Most folks find the reach to the bars on the R12RS a bit lengthy. This bike punishes riders who lock out their elbows by making the steering feel slow. The RS demands that you support your weight with your core, to keep your arms bent and best able to control the bike. If you are old like me you might alternatively try bar-backs. The versions by Heli-bar and MV Technik are reasonably priced and place the bars in a friendlier, easier to control location.
I went to my BMW dealer all fired up to buy an RT, but after riding it and the RS back-to-back I purchased the RS. It is lighter, provides better front-end feedback, and the reduced-size fairing is more comfortable here in the South. I did do some ergonomic changes: Corbin rider’s seat, lower pegs, and Helibars bar-backs. However, the overall package works wonderfully in this great all-around road bike. It even does pretty well on gravel when in “rain” mode…
Nice review. Just want to mention when I test rode an RS I found the quick shifter requires certain technique both up and down. Get it right and it is flawless and intoxicating – especially down-shifting. Get it wrong and you suffer the usual clunks and jerks of a poorly executed clutchless shift – because that is exactly what is happening.
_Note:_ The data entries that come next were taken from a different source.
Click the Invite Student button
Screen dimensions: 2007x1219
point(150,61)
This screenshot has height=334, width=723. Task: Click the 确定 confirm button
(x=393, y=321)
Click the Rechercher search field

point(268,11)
You can perform normal shifts, you can achieve smooth clutchless shifts or you can utilise GSAP – but each requires a different approach. The GSAP only operates on-throttle when upshifting and completely off-throttle downshifting. It also needs very early short shifting upwards in the lower gears. I got it wrong lots of times but figured out that even silky smooth changes up and down between 1 and 2 are possible but technique is critical on this torque monster. (You mentioned it didn’t blip down shifting – makes me pretty sure the GSAP was either faulty or you had throttle a bit open.) I’m seriously considering this bike for purchase in the new year, the shaft drive and fairing being drawcard for me. On the down side I wish the bars could be lowered – they can’t without milling the head stock but there are lots of options to raise them – so that a less upright position could be achieved. BMW actually calls this a sportsbike alongside the S1000RR. Seriously? I think it needs to distance itself a little further from the RT or at least incorporate some adjustability. (Oh btw the self cancelling indicators can be programmed by dealer to switch off earlier. I think there are 3 settings.) Regards, Pete T
Thanks Pete. I had a similar experience with the shifter when testing the S1000RR. One model shifted perfectly, while another RR had problems. So, I know I was using the right technique and that there was a technical problem with one of the bikes.
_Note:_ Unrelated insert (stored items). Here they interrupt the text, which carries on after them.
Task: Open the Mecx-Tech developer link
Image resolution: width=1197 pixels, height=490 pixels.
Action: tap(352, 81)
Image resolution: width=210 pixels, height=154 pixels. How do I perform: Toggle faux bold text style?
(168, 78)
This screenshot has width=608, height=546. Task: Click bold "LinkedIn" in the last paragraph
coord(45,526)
Ken and readers – hi (from Australia)
Your criticism of the RS’s cumbersome handling downgrades one of the bike’s great virtues, and that is, its magnificent stability on rough roads. On several occasions I’ve had to overtake B-Doubles (very long trucks) in windy weather on rough country roads. The bike just sits there, no hint of tramlining or headshakes and no hint of wandering. Certainly it will pitch around a bit – but always holding its line. An absolutely confidence inspiring and beautifully behaved machine. And she’s also reassuring on windy days too. The price for this is slower cornering but in return it promises to get you home in one piece. She’s an absolute masterpiece.
I agree. As I said in the article: “One word describes the RS’s handling: stable. But that stability comes at the cost of agility.”
I took the R and the RS for a short testride. The R bring much lighter feeling, more nimble and playful. I agree with Ken that the RS was ‘heavy’ feeling in the tighter turns. The experience was enough to put the R1200 at the top of my list. The other competitor is the Super Duke GT.
Fun article – thanks for your unbiased review!!
Nice write-up Ken.
I appreciate the unvarnished, non “bike and trip were provided by BMW” report.
I completely agree with your assessment of the R1200RT. I enjoyed that bike on a two-up tour with gear in northern Spain.